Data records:

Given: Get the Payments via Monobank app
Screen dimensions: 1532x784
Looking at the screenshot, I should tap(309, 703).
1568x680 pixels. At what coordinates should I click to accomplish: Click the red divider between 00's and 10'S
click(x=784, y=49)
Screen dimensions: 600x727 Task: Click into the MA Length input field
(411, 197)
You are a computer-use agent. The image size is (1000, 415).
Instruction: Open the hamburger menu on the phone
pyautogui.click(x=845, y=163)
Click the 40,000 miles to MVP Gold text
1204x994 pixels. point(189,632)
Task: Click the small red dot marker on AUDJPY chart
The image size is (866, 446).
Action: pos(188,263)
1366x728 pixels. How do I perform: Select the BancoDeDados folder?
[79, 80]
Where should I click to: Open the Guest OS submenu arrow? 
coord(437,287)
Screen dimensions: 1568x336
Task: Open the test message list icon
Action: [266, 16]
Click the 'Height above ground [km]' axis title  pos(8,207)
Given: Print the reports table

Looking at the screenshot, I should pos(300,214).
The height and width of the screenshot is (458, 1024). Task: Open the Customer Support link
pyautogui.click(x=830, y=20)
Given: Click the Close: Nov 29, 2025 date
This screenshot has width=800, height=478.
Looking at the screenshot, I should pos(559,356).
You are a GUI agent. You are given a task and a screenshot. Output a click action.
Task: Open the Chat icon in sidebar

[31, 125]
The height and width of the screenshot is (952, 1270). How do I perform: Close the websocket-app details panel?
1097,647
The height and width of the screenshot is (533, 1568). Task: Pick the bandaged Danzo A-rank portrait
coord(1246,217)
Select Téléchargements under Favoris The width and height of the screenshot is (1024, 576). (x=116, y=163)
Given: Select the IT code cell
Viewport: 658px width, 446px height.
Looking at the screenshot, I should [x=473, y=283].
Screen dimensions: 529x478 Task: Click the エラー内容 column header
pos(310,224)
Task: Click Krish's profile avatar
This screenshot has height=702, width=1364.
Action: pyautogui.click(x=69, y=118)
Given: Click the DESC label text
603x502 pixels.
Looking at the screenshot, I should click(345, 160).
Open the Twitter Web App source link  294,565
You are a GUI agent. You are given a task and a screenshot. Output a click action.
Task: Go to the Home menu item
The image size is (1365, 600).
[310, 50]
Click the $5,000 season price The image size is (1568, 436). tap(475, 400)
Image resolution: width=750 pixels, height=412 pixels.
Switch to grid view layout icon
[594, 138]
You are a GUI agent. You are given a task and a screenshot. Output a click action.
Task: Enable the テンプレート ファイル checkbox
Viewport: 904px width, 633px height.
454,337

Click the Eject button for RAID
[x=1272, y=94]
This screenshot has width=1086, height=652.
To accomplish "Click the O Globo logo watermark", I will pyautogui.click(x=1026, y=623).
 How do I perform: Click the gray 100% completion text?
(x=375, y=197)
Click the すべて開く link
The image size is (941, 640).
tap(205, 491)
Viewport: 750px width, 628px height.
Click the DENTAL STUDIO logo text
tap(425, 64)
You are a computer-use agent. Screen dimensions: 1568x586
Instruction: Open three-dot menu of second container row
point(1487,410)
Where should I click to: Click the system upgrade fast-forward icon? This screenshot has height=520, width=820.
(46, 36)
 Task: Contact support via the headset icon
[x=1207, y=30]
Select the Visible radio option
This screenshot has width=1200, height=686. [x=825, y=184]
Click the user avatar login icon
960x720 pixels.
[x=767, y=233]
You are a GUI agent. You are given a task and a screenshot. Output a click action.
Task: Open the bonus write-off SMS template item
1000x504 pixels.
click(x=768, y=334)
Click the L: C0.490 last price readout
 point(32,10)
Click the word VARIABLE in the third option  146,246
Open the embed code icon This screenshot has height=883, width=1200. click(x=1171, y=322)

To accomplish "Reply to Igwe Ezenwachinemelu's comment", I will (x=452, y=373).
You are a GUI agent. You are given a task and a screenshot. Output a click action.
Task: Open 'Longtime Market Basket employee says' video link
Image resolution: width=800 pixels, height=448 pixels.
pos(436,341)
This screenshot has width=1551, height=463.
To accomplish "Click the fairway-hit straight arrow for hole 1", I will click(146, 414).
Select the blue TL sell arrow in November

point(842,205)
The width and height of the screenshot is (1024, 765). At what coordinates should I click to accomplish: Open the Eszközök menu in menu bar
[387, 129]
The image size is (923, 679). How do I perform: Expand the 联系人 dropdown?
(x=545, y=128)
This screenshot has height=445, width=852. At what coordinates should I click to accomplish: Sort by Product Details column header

## Work to complete:
Going through the entries, return every line holding the word "will".

## Answer to the problem:
To accomplish "Click the O Globo logo watermark", I will pyautogui.click(x=1026, y=623).
To accomplish "Reply to Igwe Ezenwachinemelu's comment", I will (x=452, y=373).
To accomplish "Click the fairway-hit straight arrow for hole 1", I will click(146, 414).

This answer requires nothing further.